"Николай Климонтович. Смерть в Переделкине " - читать интересную книгу автора

приторно ему улыбалась. Быть может, она так улыбалась всем
друзьям дочери, потому что наверняка считала, что та, в свои двадцать
четыре, засиделась. Быть может, сама Алена тоже так считала, потому что была
услужлива. Он и думать не думал, что Алена могла быть просто-напросто
влюблена, знал, что, во всяком случае, она нежна и удобна. Кончилось тем,
что он сам все испортил, облапав однажды спьяну ее подругу, которая вовсе
ему не нравилась. Нет, это было не при Алене, конечно, но подруга скорее
всего наябедничала. По прошествии какого-то времени после разрыва Алена сама
позвонила и напросилась в гости. Она приехала сногсшибательная, как
выяснилось - только что с Балатона, похудевшая и загоревшая, показывала
атласные ляжки, сидя на его тахте с ногами, рассказывала, что в Будапеште у
нее был обалденный венгр, а потом злорадно и торжественно нашему герою не
дала. Чтоб, мол, знал, от чего отказался... Она преувеличивала его былую
страсть. Он и вправду прикинул, что неплохо бы ее трахнуть по старой памяти.

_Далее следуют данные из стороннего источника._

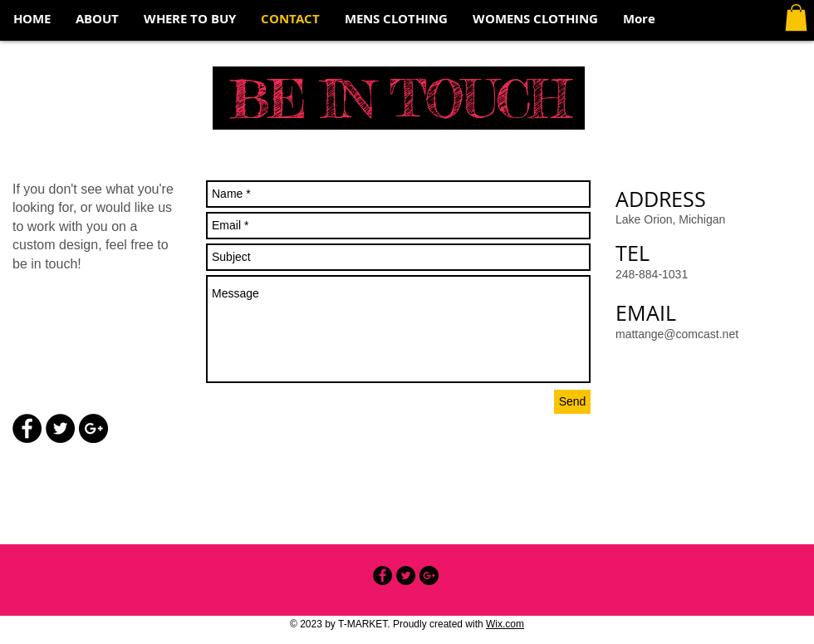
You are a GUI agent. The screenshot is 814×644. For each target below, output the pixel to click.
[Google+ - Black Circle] (93, 428)
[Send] (572, 401)
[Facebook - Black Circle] (27, 428)
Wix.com (505, 624)
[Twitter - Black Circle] (60, 428)
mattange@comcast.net (677, 334)
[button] (796, 17)
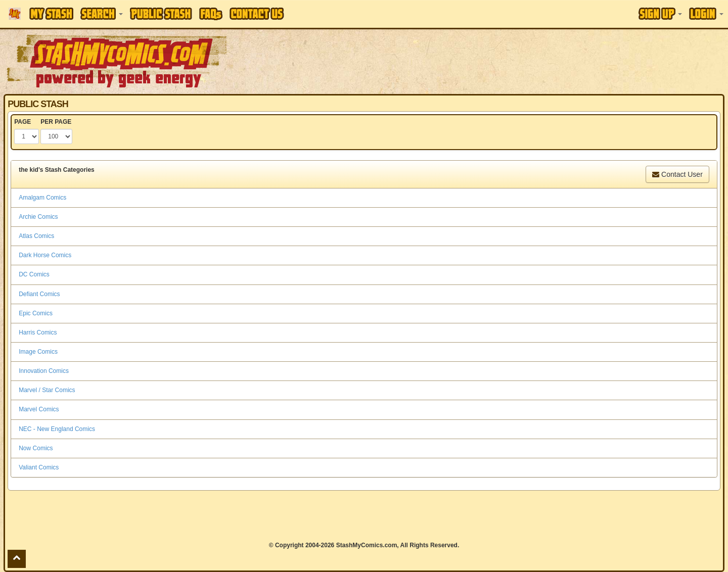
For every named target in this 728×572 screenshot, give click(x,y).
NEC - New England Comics (57, 429)
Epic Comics (35, 313)
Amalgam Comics (42, 198)
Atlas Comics (36, 236)
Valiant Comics (38, 467)
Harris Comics (37, 332)
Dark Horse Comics (45, 255)
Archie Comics (38, 217)
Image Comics (38, 352)
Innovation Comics (43, 371)
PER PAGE (56, 122)
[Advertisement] (514, 61)
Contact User (677, 174)
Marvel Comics (38, 409)
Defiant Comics (39, 294)
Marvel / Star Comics (47, 390)
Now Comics (35, 448)
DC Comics (34, 274)
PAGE (22, 122)
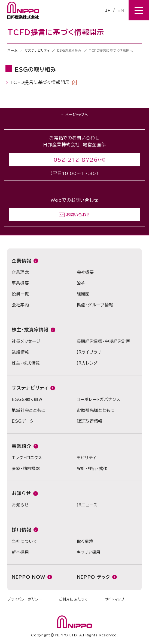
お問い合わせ (78, 215)
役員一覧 (20, 294)
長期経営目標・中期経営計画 (104, 341)
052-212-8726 (76, 160)
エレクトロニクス (27, 458)
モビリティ (87, 458)
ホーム (12, 50)
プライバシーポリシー (25, 599)
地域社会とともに (28, 410)
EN (121, 10)
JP (108, 10)
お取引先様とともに (96, 410)
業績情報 (20, 352)
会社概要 (85, 272)
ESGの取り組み (27, 399)
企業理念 (20, 272)
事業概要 (20, 283)
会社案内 (20, 305)
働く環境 (85, 541)
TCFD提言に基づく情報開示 (43, 82)
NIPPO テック (93, 577)
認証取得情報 (90, 421)
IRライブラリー (91, 352)
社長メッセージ (26, 341)
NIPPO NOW (28, 577)
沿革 (81, 283)
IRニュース (87, 505)
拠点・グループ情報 (95, 305)
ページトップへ (77, 114)
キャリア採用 (89, 552)
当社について (25, 541)
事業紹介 (21, 446)
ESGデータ (23, 421)
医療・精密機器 (26, 468)
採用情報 (21, 530)
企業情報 (21, 261)
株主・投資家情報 (30, 329)
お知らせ (21, 493)
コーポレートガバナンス (99, 399)
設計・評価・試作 (92, 468)
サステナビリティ (37, 50)
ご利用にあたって (74, 599)
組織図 (83, 294)
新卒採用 (20, 552)
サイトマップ (115, 599)
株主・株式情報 (26, 363)
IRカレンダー (89, 363)
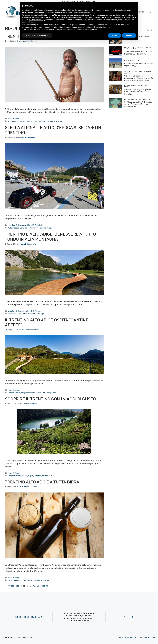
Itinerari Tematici (26, 121)
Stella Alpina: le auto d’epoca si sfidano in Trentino (53, 130)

Но, когда он потянулся гладить ее капроновые ноги и она ему отказала, не
слишком убивался: в постели
Алена была так же пресна, как ее мама и совет профсоюзов.

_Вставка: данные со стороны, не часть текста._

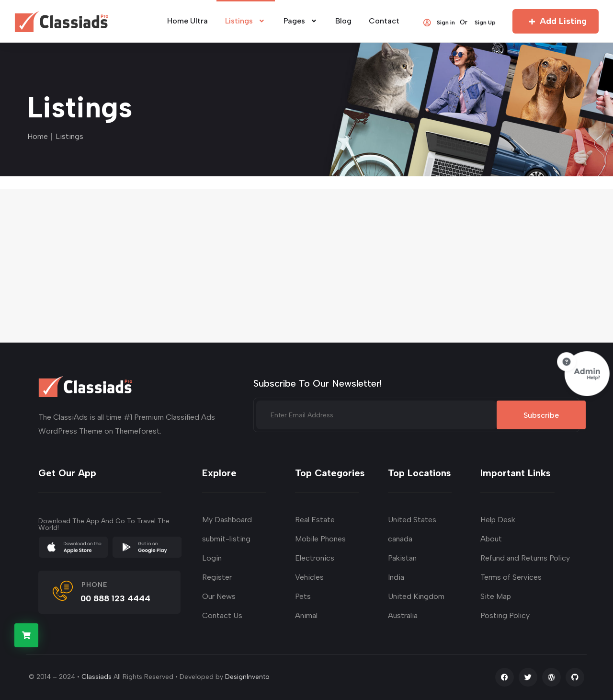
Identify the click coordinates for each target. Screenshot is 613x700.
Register (217, 577)
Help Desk (498, 519)
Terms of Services (511, 577)
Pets (303, 596)
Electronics (315, 558)
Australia (403, 615)
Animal (306, 615)
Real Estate (315, 519)
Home (37, 136)
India (396, 577)
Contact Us (222, 615)
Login (212, 558)
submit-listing (226, 539)
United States (412, 519)
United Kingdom (416, 596)
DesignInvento (247, 677)
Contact (384, 21)
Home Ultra (187, 21)
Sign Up (485, 22)
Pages (301, 21)
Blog (343, 21)
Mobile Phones (320, 539)
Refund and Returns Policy (525, 558)
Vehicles (309, 577)
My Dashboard (227, 519)
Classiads (96, 677)
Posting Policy (505, 615)
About (491, 539)
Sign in (439, 22)
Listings (246, 21)
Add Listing (556, 21)
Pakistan (402, 558)
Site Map (496, 596)
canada (400, 539)
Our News (219, 596)
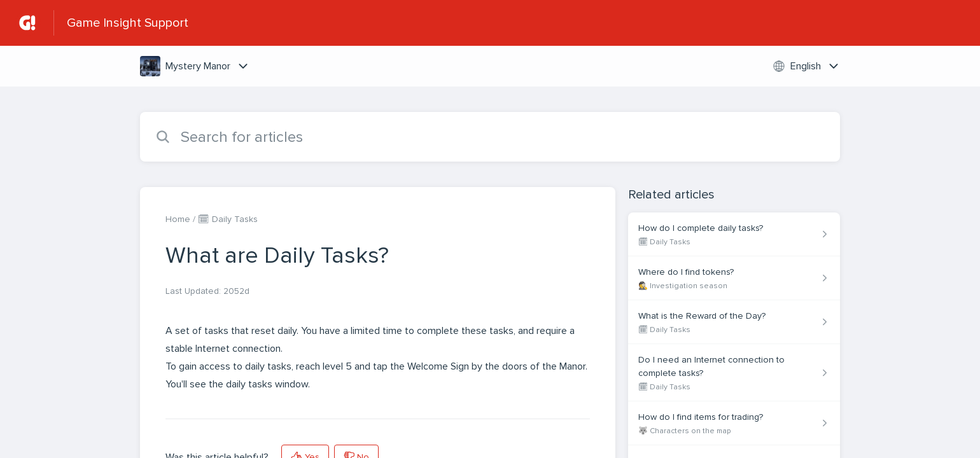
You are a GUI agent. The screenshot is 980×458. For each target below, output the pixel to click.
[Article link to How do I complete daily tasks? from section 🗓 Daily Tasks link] (734, 234)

Другое дело - Олечки. Живые, тоненькие, мастерицы. Одна задержалась
надолго. Если б он не собирался тогда жениться, он был бы с Олечкой еще
дольше. Впрочем, в тот раз он не женился, а Олечка вышла замуж за работника
бензозаправки, который учился в МАДИ заочно. Она познакомилась с заправщиком
на его же глазах, потому что ездила на
девятке, которую ей подарил когда-то какой-то бывший начальник. Он не
придал тогда всему этому значения, они как-то быстро расстались - сейчас не
вспомнить отчего, но Олечка плакала, - а потом она еще раз к нему приехала,
прошло уже несколько лет, сказала, что родила двойню. Когда он ее раздел,
она простодушно заметила, что и сейчас кормит, и действительно - соски у
нее, тоненькой, стали неприятно большими, как грибы. Потом она еще раз
засмеялась, что, мол,
забыла, как это делается, и он был рад, когда она ушла.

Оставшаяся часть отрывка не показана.